The outlook remains highly uncertain. Growth in 2023 may be weaker if the war caused by Russia’s invasion of Ukraine escalates further, food and energy prices continue to increase, interest rate hikes accelerate globally or in the region, or there is a sudden reversal of capital flows to the ECA. There could also be spillovers to growth from the recent developments in the US and European banking sectors.
2. Challenges ahead
The deterioration in the region’s near-term growth prospects reflects dampened private consumption and investment amid tighter global financial conditions, weaker external demand, and persistent inflation. Sustained weakness in external demand is projected to hamper exports, as activity in the euro area continues to soften and spillovers from the reopening of China’s economy remain modest.
Ukraine’s economy is projected to grow by 0.5% this year, following a staggering contraction of 29.2% in 2022, the year of Russia’s invasion of the country. While the economic toll suffered by Ukraine as a result of the invasion is enormous, the reopening of Ukraine’s Black Sea ports and resumption of grain trade, as well as substantial donor support, are helping support economic activity this year.
In Türkiye, the region’s second largest economy, the devasting earthquakes of February 2023 have added to already considerable headwinds and risks to the growth outlook.

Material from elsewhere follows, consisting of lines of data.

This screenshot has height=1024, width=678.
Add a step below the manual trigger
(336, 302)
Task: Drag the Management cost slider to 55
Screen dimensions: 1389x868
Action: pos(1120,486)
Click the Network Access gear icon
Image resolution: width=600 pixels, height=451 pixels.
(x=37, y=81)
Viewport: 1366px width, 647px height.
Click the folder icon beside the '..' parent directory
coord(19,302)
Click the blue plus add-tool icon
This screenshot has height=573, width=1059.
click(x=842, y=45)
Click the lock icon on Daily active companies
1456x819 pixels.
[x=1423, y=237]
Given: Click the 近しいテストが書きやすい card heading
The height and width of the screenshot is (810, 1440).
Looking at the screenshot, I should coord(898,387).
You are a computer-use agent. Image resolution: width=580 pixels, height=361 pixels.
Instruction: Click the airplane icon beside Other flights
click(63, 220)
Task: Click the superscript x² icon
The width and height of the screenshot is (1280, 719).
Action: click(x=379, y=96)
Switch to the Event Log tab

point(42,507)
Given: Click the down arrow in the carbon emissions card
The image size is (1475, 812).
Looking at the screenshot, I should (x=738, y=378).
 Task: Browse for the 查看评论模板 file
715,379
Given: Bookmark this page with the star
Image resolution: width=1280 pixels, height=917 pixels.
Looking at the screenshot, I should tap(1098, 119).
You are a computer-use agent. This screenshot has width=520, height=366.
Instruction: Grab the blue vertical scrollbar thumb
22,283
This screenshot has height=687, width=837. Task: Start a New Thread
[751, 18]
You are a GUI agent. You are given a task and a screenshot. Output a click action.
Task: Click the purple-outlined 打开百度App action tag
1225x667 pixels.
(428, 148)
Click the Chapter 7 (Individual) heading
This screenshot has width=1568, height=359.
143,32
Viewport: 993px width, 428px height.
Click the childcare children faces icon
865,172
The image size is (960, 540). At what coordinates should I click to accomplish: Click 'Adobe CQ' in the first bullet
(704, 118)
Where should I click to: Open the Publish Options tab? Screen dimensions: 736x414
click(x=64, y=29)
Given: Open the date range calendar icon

Incorporating the impact of the recent earthquakes, growth is projected at 3.2% in 2023. It is forecast to rise to an average of 4.2% over 2024-25, underpinned by government support to households and investment amid the reconstruction efforts following the earthquakes.
Excluding Russia, Türkiye, and Ukraine, growth in the rest of the region is forecast to fall to 1.8% in 2023 from 4.2% in 2022.
3. Inflation shock
One of the most far-reaching impacts of Russia’s invasion of Ukraine has been the spike in inflation, particularly the increase in global energy and food prices. These increases passed into domestic prices for most countries in ECA. Indeed, increases in prices for food and fuel accounted for two-thirds of inflation in the region. Median 12-month inflation in ECA peaked at 15.7% by late 2022, the highest level of inflation these countries have seen in a quarter century, and the highest among all developing regions of the world.
While inflation began rising in 2021, as countries in the region reopened following the COVID-19 pandemic, it really surged in 2022, as Russia’s invasion of Ukraine led to disruptions in exports of key food and energy commodities.
4. The unequal burden of inflation
The report’s analysis reveals the unequal burden of the cost-of-living crisis. Different households face a different inflation rate depending on their consumption patterns. Lower-income households spend a much larger share of their money on food and housing, while wealthier households have a more diverse pattern of consumption.
Due to differences in their consumption and varying price increases across goods and services, the poorest households faced significantly higher inflation than the wealthiest households in almost every country in the region.
In fact, inflation was 2 percentage points higher for the poorest 10% of the population compared to the wealthiest 10%. This difference exceeded 5 percentage points in some countries in the region, including Moldova, Montenegro, and North Macedonia.
5. Better assessment, better policies
Governments across the region responded to the cost-of-living crisis with social assistance and subsidies, the latter including moratoriums on energy price increases, caps on electricity and natural gas prices for households and businesses and reduced public transport fees. The report’s findings on the unequal burden of the cost-of-living crisis have strong policy implications, because many public programs targeting vulnerable populations link eligibility and benefits to the average Consumer Price Index (CPI) based inflation rate and not the higher cost-of-living increase that disproportionately affects the poor.
During periods of high inflation, the CPI is not a reliable estimate of the true cost of living. Policies to protect vulnerable groups and promote economic growth need to take into account the different inflation rates faced by households of different income levels. In fact, policies that don’t account for the varying levels of inflation are likely to provide inadequate support to vulnerable groups and may end up being both inefficient and less effective.
The report recommends going beyond the CPI to measure inflation in order to capture more precisely the actual cost of living of the poorest.